▶ **Text excerpt**:

The title Entropvisions is in homage to my mother, the poet and art critic, Harriet Zinnes. In 1990 New Directions published a collection of her poems titled Entropisms, a word she made-up combining entropy - the tendency toward disorder - and tropism - the growth towards or away from a stimulus. Similarly, my short reviews combine entropy and tropism by suggesting growth towards a vision of art from the chaos of the art world. Through the back door, my title also pays homage to my physicist father, Irving Zinnes, whose long discussions with my mom got her thinking about entropy and tropism in the first place.

Staney Lewis & Rackstraw Downes at Betty Cuningham
2023.6.28
Well-curated two-artist exhibitions are treasures, as they can clarify the intentions of each artist, and suggest surprising similarities. The exhibition, “On-Site,” of observational landscape paintings by Rackstraw Downes and Stanley Lewis, hanging at Betty Cuningham Gallery through July 28 is just this type of two-person show. Though with both landscapists, differences abound -- Rackstraw, with his long horizontal canvases of meticulously seen perspective, often of about 180-degree views impress for their seeming illusionistic virtuosity; and Stanley, with his close-to-square formats of dense layers of paint and patches of added canvas depict a deep romantic expressionist, passionately searching for the essential experience of his world – but their similarities abound too. Both artists are acutely aware of the design of the picture surface (Rackstraw was an Abstract Expressionist in graduate school), both extensively use telephone poles and wires to activate the space above; both add extra canvas through the working process. But most interestingly, in their translations of three-dimensions on to two-dimensional surfaces, both artists articulate the phenomenological experience of time moving, of space shifting through the process of seeing, of the accumulations of multiple points of view, layered, and somehow made into a believable united gestalt of place through revision after revision. Rackstraw compiles multiple views as his head turns 180 degrees by manipulating perspective and adjusting the focus, and Stanley layers the accretion of tiny shifts of focus as his eyes meander through his motif, creating expressionist tension and energy, but ultimately, both artists are intensely concerned with the phenomenological experience of seeing through time.

▶ **Task directions**:
According to the art review, until what date is the "On-Site" exhibition on view at Betty Cuningham Gallery? The listing has nothing to do with the art review.

▶ **Source excerpt**:
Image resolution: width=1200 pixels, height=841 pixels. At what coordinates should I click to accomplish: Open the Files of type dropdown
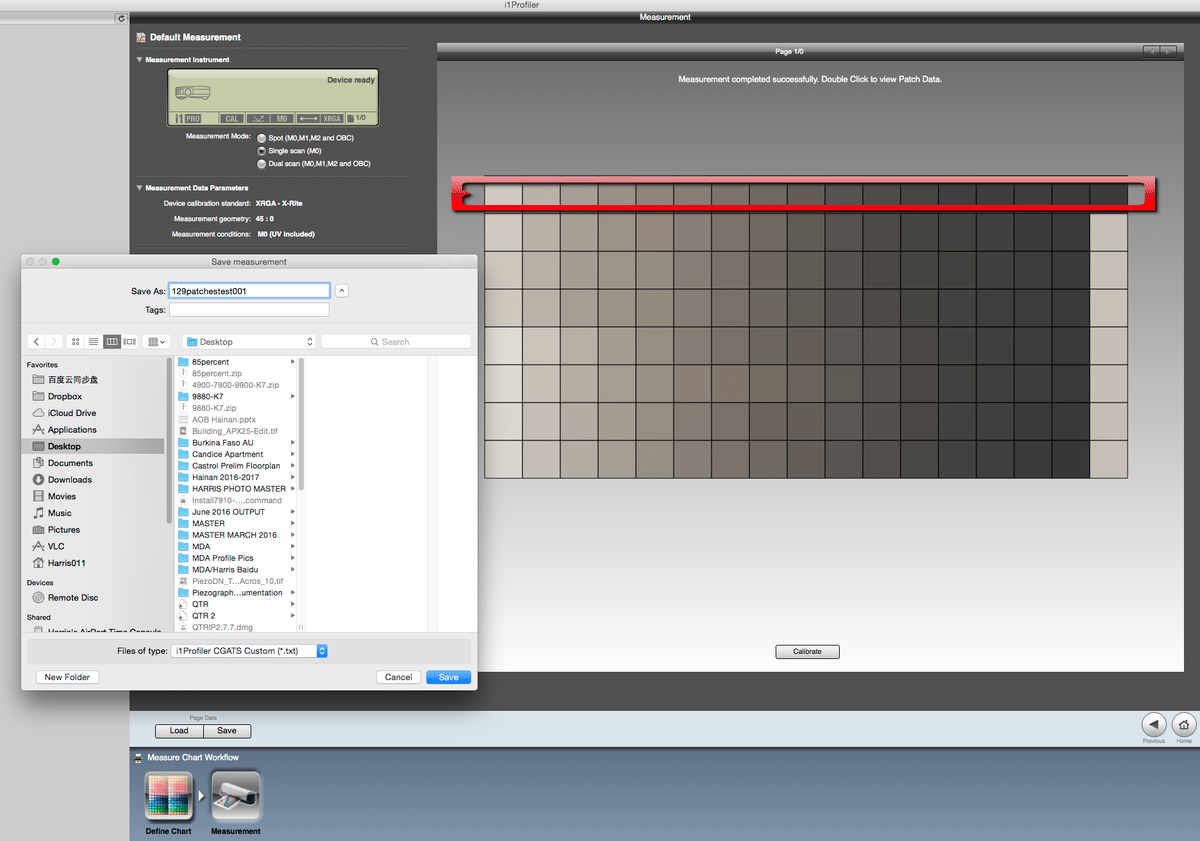click(249, 651)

▶ **Result below**:
July 28.